Scientists suspect infection or disease may be why two pygmy whales stranded themselves last week on Maui's Sugar Beach. The two male mammals were euthanized after blood samples indicated they likely could not have survived in the wild.
Kristi West, University of Hawaii assistant researcher, told reporters Tuesday that necropsies of the whales showed signs of illness similar to those of other whales that beached themselves in the same area in August.
"Both animals did have abnormal and inflammed lymph nodes which was similar to what we observed with the end of August event," West said.
"And this does suggest the animals were likely fighting some type of infection at the time of the stranding. And next steps are now underway, which involve the histopathology analysis phase and an intensive disease screening to better understand what was the cause."
West said it could take weeks or months before the tests are completed. The researchers also are testing ear samples for acoustic trauma, a process that could take as long as a year to finish.
The two mammals were in a group of six pygmy whales spotted lingering offshore in mid-September when the National Oceanic and Atmospheric Administration began monitoring them.
Two of the whales stranded themselves on Sept. 24 and were subsequently put down. The four remaining whales also appeared lethargic but grew more active, swimming farther from shore as the days went by.

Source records
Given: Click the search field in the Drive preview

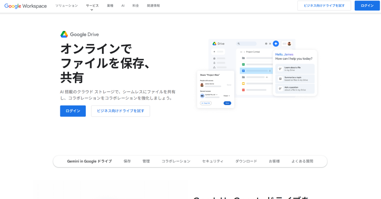Looking at the screenshot, I should 246,44.
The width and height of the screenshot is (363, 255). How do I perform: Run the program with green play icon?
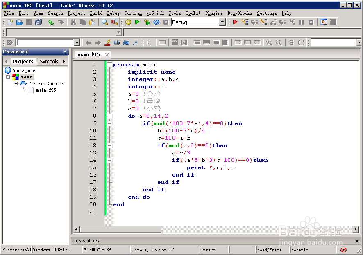(x=138, y=22)
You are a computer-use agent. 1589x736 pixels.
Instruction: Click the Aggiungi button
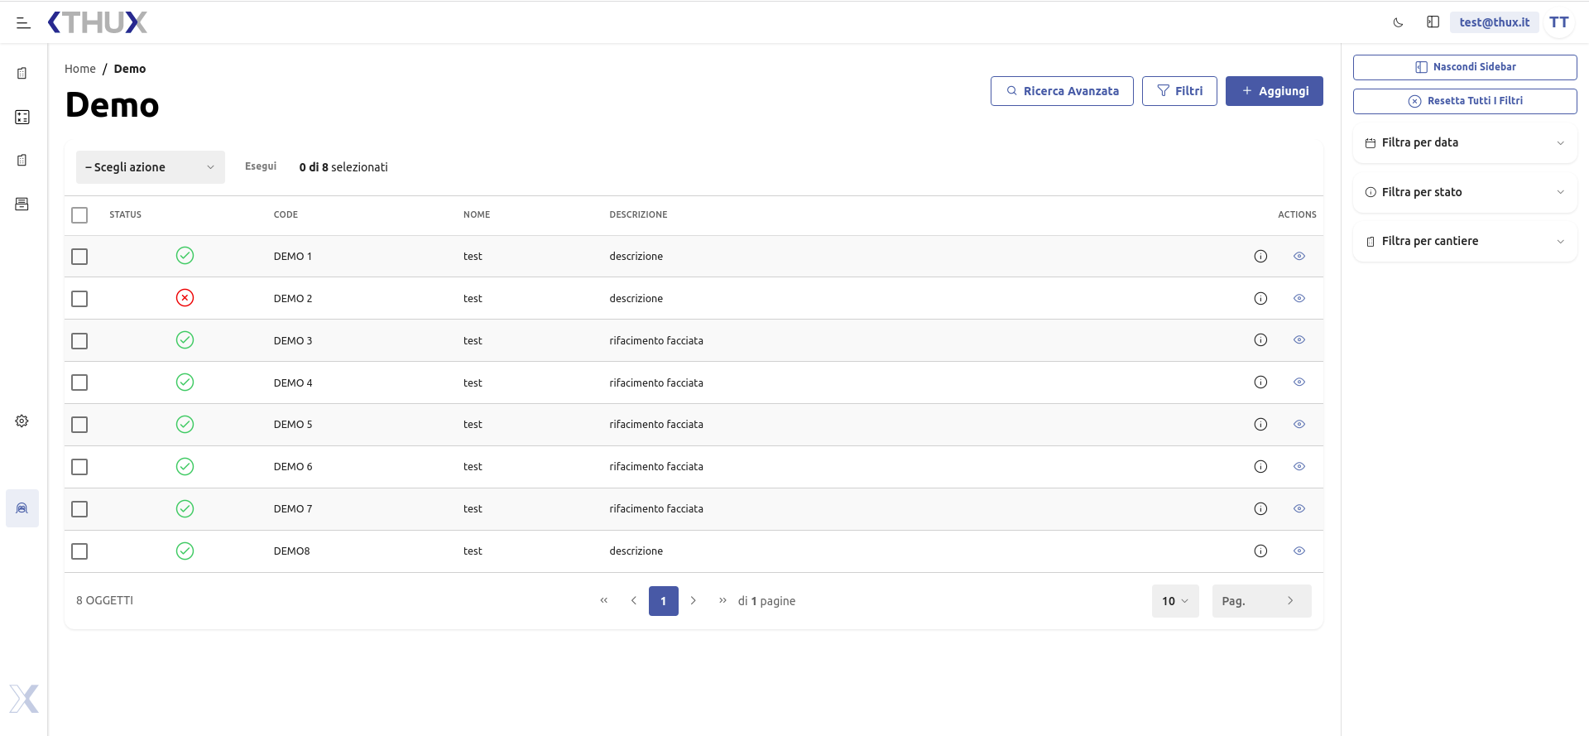pos(1274,91)
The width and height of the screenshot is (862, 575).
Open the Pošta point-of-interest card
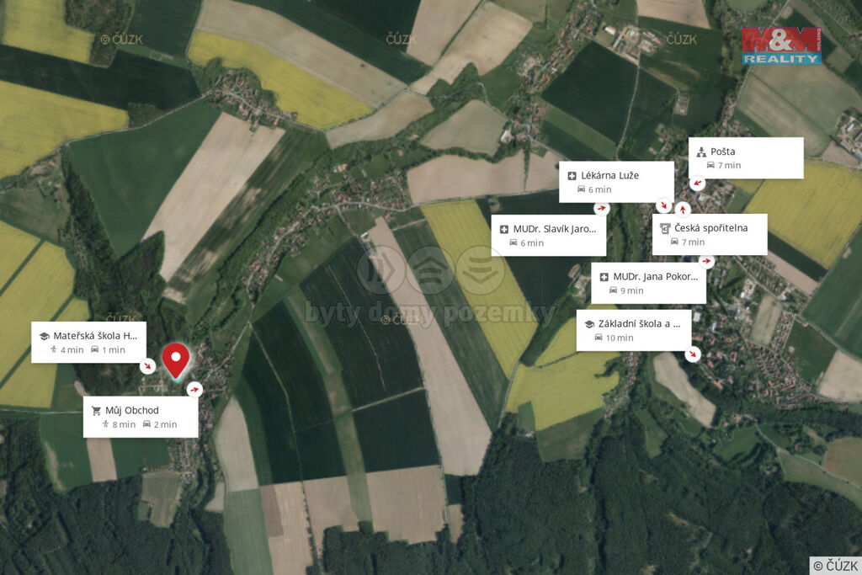pyautogui.click(x=746, y=157)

Task statement: In the article about the pygmy whales stranded on Maui, how long could the testing of ear samples for acoustic trauma take to finish?

Result for this task: As long as a year.